そして一拍置いて、いたずらっぽく眉を上げる。
「ごめん、来ちゃった」
その右手には、小さなスーツケース。
まだ何も言えずに固まっているそらの手を、啓太朗が軽く取った。
「……カラオケ、行かん?」
あまりに唐突で、反射的に「……あ、はい」と頷いてしまう。
手を引かれるまま、二人は駅前ロータリーを抜け、徒歩1分の場所にあるカラオケボックスの扉をくぐった。
啓太朗は、迷いもなく店員と手際よくやり取りを済ませ、小さな個室を一つ押さえた。
「こっち」と短く言って、そらを先に歩かせる。
外の廊下は学生たちの笑い声と、どこからか漏れるJ-POPでにぎやかだ。
案内されたのは、一番奥まった端の小部屋。
ドアを開けると、店員がドリンクバーの場所を説明し、プラスチックのコップを手渡してくれる。
「ごゆっくりどうぞ」――そう言って店員が出ていくまで、そらは一言も発せず、ただ黙って啓太朗のあとをついていった。

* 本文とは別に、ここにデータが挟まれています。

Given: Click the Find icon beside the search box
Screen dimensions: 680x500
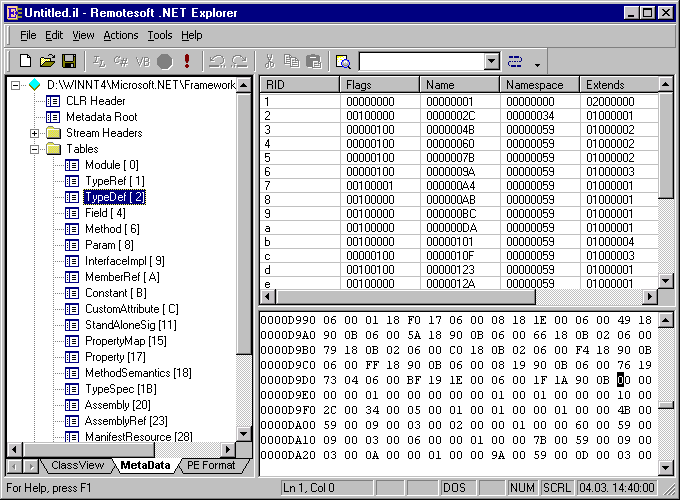Looking at the screenshot, I should 343,61.
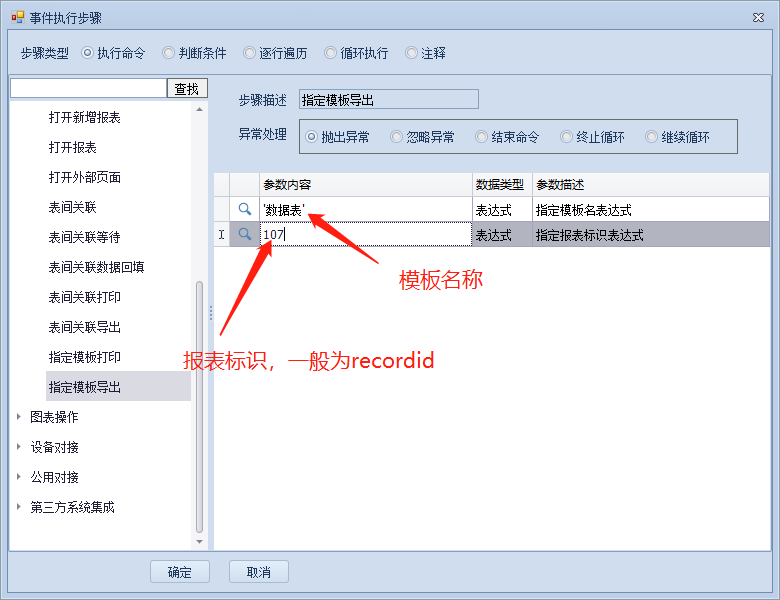The height and width of the screenshot is (600, 780).
Task: Select the 注释 step type
Action: tap(412, 53)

二人きりになっても、そらはまだ状況をうまく飲み込めず、ぽかんと立ち尽くしていた。
啓太朗はそんなそらをよそに、スーツケースを壁際に置き、プラスチックのコップをひょいと手に取る。
「そら、ドリンク入れに行こう」
気づけば、そらの分のコップまで持っていた。
「俺はコーラにしようかな。そらは?」
「あ、俺もコーラで」反射でそう答えてしまう。
「OK」
啓太朗は二人分のコーラを注ぎ、そのまま部屋に戻っていく。
そらも無言でついていき、小さなテーブルにコーラが置かれる。
啓太朗がひと口飲み、「あー、暑かったからめっちゃ美味しい。そらも飲みな」
「あ、はい」
言われるままグラスを手に取り、そらもひと口――シュワッとした甘さが喉を通る。
……そしてまた、固まった。
頭の中をフル回転させて、そらの口から最初にしぼり出された言葉は――
「え……涼は?」だった。
「うん、そうだよね。気になるよね」
啓太朗は口角をわずかに上げて、「じゃあ順を追って説明していくよ」と言った。
「涼くんには手伝ってもらったんだ。俺がどうしてもそらに会いたくて。
六月二日って約束したのに、早くそらに会いたくなっちゃって。
涼くんに遊ぶ約束を取り付けてもらって、その時間を僕がもらうことにした。
……ここまでOK?」
「はい……全然OKじゃないですけど、OKです」
啓太朗はふっと笑い、少しだけそらのほうに寄った。
まっすぐに視線を合わせてくる。
「そら、一年前の約束、覚えてる?」
「……はい。覚えてます」
「その約束を守りに来た」
短くそう告げてから、一拍おいて――
「そら、俺は……そらが好き。会ったときから、ずっとずっと……
去年の夏、そらの思いに応えられなくて、ごめん。
でも……やっと、そらを受け入れる準備ができたから。迎えに来た」
胸の奥に、熱がぐっと押し寄せる。
「そら……もしよかったら……まだそらが俺のことを思ってくれてるんやったら……
俺の恋人になってください。……どうかな?」
その言葉を聞きながら、そらの頬を温かいものがつっと伝った。
止めようと思っても、涙はぽろぽろとこぼれ落ちていく。
――どうしよう。
胸の奥で、鼓動がどんどん大きくなっていく。
耳の奥で、自分の心臓の音がはっきりと響く。
呼吸が浅くなるたびに、胸の奥がじんと熱くなる。
啓太朗は、何も急かさず、ただそらを見つめている。
その視線が、優しくて、強くて――逃げ場なんてなかった。
言葉を探そうとしても、喉がきゅっと締めつけられて、声にならない。
涙をぬぐうことも忘れて、ただ、まっすぐに彼を見返していた。
心臓の鼓動と、啓太朗の呼吸の音だけが、この狭い部屋に満ちていた。